In the data, copy the lines from the one with "The width and height of the screenshot is (1538, 784)." through the one with "point(402,438)", including both, and replace "users table" with "accounts table" while keeping everything else the same. Leave the pictures out of your copy.
start Material for this task
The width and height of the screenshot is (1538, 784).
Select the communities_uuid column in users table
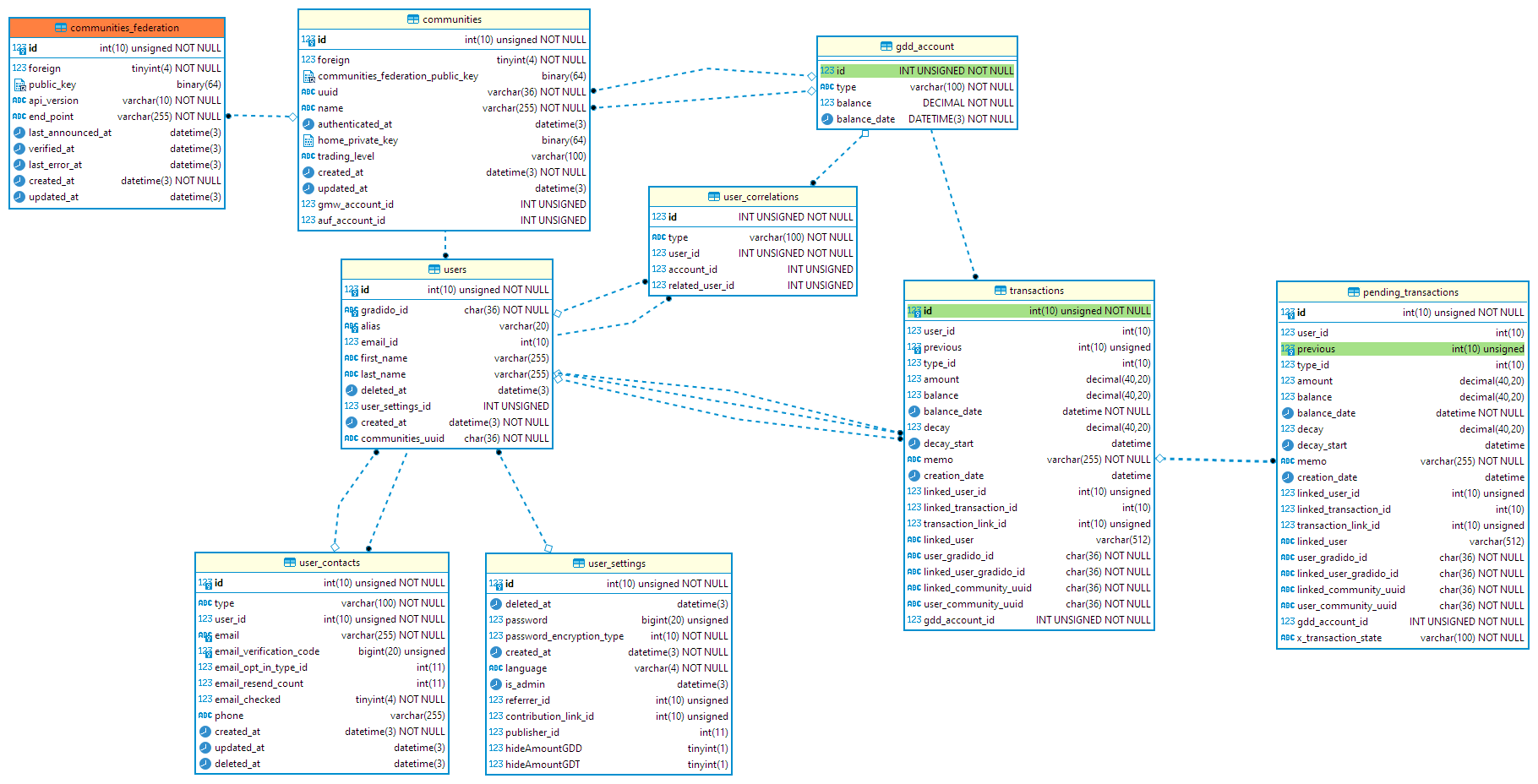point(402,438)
end Material for this task
start Material for this task
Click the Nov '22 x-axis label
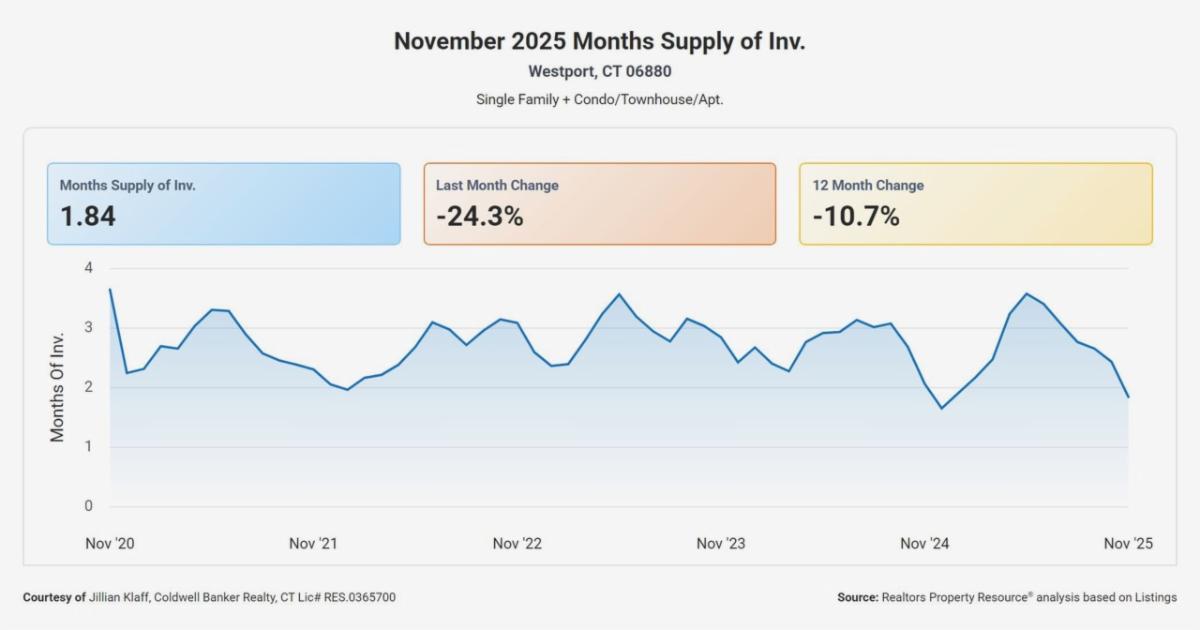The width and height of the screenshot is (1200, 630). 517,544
end Material for this task
Result:
The width and height of the screenshot is (1538, 784).
Select the communities_uuid column in accounts table
point(402,438)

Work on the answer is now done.